The listing below holds a line with "This screenshot has height=574, width=718." and a line with "You are a GUI". Reproduce those two lines exactly, plus everything between them.

Listed entries:
------------------------------------------------------------
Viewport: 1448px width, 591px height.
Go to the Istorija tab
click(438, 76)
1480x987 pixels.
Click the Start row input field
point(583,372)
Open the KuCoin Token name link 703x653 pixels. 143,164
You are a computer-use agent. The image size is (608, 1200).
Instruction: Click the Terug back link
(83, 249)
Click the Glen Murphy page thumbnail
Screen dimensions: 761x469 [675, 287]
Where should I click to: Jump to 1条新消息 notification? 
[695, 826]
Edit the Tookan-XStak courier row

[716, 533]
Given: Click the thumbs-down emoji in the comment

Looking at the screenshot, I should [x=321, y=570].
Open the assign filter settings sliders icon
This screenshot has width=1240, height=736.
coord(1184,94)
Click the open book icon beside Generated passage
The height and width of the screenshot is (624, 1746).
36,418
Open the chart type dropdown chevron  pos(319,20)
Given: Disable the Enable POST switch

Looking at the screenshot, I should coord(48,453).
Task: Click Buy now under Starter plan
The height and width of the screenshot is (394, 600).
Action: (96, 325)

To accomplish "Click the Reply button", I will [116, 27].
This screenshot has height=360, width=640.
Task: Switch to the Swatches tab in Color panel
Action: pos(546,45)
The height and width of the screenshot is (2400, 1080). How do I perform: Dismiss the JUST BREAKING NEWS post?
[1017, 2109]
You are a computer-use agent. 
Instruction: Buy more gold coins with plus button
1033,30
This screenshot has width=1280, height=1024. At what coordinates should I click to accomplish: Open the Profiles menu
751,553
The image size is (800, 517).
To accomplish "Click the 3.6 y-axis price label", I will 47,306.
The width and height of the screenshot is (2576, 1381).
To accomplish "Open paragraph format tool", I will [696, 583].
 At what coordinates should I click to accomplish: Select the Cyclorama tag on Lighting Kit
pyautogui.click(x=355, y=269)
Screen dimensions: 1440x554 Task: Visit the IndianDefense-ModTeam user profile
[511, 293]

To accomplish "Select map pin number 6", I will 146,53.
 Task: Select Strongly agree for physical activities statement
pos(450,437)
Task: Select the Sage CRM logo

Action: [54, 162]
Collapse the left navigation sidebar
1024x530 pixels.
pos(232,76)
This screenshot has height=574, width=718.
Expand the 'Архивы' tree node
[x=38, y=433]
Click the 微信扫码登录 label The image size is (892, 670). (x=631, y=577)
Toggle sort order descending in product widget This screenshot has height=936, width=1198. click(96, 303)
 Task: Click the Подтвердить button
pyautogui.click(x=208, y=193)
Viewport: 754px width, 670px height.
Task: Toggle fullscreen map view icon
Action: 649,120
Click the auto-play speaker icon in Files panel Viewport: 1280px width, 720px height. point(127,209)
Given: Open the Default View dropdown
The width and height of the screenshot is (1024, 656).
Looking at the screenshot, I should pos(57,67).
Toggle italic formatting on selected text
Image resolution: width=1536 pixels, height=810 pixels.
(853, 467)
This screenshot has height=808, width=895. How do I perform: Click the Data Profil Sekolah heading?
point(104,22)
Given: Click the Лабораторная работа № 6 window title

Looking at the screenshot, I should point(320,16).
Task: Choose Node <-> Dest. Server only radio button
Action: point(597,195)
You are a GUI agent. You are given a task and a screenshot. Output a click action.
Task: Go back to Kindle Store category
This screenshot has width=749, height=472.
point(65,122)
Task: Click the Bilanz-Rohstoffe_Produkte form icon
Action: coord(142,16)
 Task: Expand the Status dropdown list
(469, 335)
------------------------------------------------------------
Solution to this problem:
This screenshot has height=574, width=718.
Expand the 'Архивы' tree node
[x=38, y=433]
Click the 微信扫码登录 label The image size is (892, 670). (x=631, y=577)
Toggle sort order descending in product widget This screenshot has height=936, width=1198. click(96, 303)
 Task: Click the Подтвердить button
pyautogui.click(x=208, y=193)
Viewport: 754px width, 670px height.
Task: Toggle fullscreen map view icon
Action: 649,120
Click the auto-play speaker icon in Files panel Viewport: 1280px width, 720px height. point(127,209)
Given: Open the Default View dropdown
The width and height of the screenshot is (1024, 656).
Looking at the screenshot, I should pos(57,67).
Toggle italic formatting on selected text
Image resolution: width=1536 pixels, height=810 pixels.
(853, 467)
This screenshot has height=808, width=895. How do I perform: Click the Data Profil Sekolah heading?
point(104,22)
Given: Click the Лабораторная работа № 6 window title

Looking at the screenshot, I should point(320,16).
Task: Choose Node <-> Dest. Server only radio button
Action: point(597,195)
You are a GUI agent. You are given a task and a screenshot. Output a click action.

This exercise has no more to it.